Thursday, October 11, 2012

looking for a short book


The other day, I went into the fiction section of my local library with one goal: find a short book.

Like most teachers, I am overwhelmed this time of year and don’t leave myself enough time to read. And I have really missed having a story to follow. I’ve been reading student work every day, and I love it. I engage in student texts completely: pulling apart structure, analyzing word choice, parsing out trouble spots. I look forward to reading their work each day, seriously, I do.

And I’ve been reading a lot of articles and blogs about teaching and writing and teaching writing. I eat up those words about words. The Sunday Boston Globe has had some great articles lately; and engaged intellectuals has become a new favorite blog.

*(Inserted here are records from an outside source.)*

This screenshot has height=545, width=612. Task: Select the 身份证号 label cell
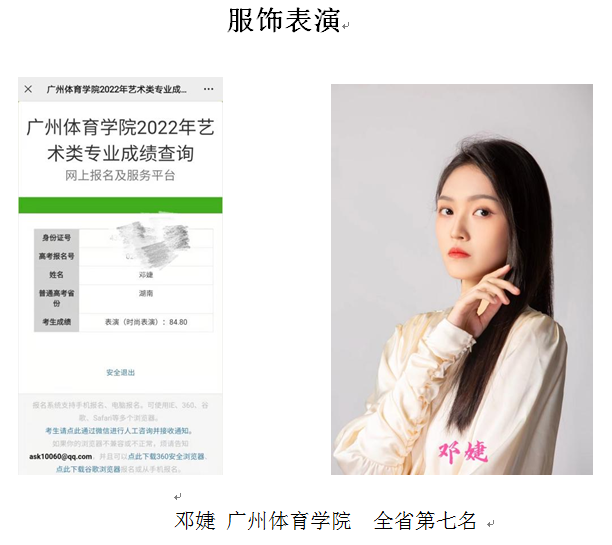coord(57,238)
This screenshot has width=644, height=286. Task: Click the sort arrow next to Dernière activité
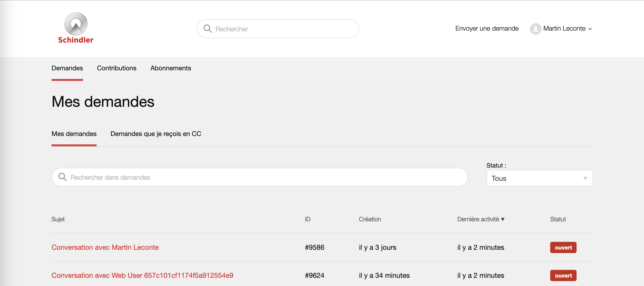pyautogui.click(x=503, y=219)
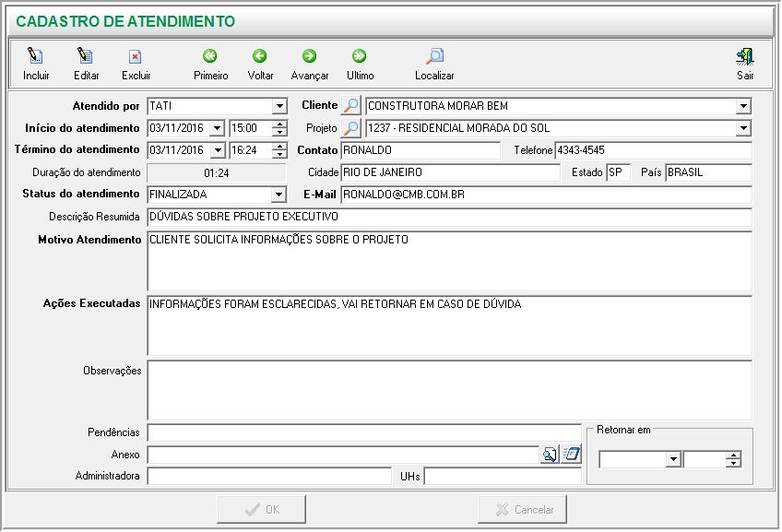Click the Incluir toolbar icon
782x532 pixels.
click(x=36, y=57)
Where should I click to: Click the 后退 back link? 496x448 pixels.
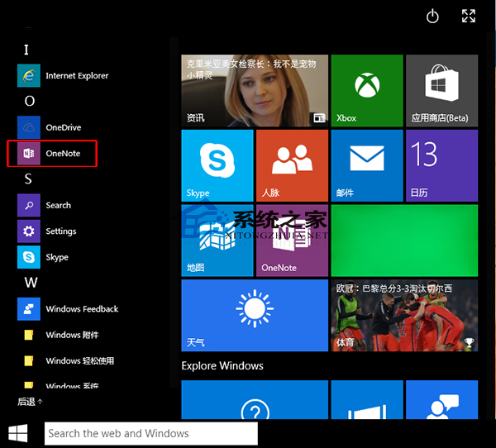click(x=30, y=402)
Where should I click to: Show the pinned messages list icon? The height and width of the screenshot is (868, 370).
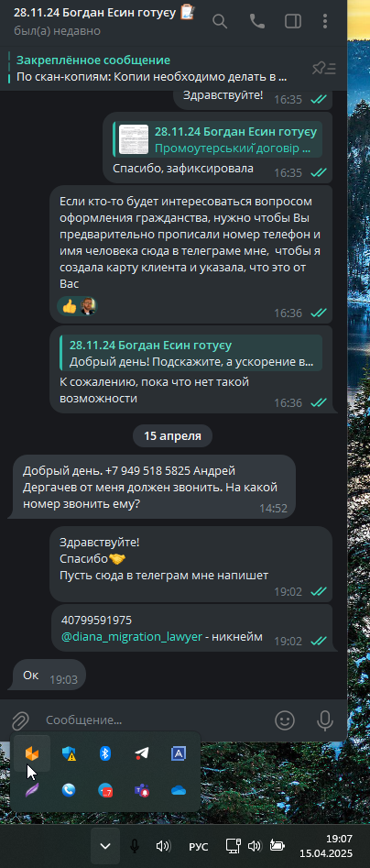point(324,69)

Still, despite all this wonderful reading, what I really want is fiction, really good storytelling. I took out a collections of Andre Dubus’ short stories a few weeks ago, and I did read a few, but the book was a week over due and I decided to give up on the great big tome. In fact, when I was driving my daughter over to the library so she could pick out a few things, I vowed not to check out anything. I had so much waiting for my attention already. But then, surrounded by all these wonderful books, I just couldn’t go home empty handed.

I walked into the fiction stacks and ran my eyes along the spines until a thin volume appeared. I pulled it out, read the dust jacket, returned it to the shelf and kept looking. I finally settled on The Devil’s Own Work by Alan Judd. I’ve never heard of the book, or the author, but the subject struck me (an author who may have sold his soul) and the length sold me (115 pages).

I’ve only managed a few pages so far; I’m reading midterm essays and trying to plan Writers’ Workshops that will address the struggles of each writer. But I’m so happy to have the book on my shelf. I think I can make some time this weekend to see how it ends.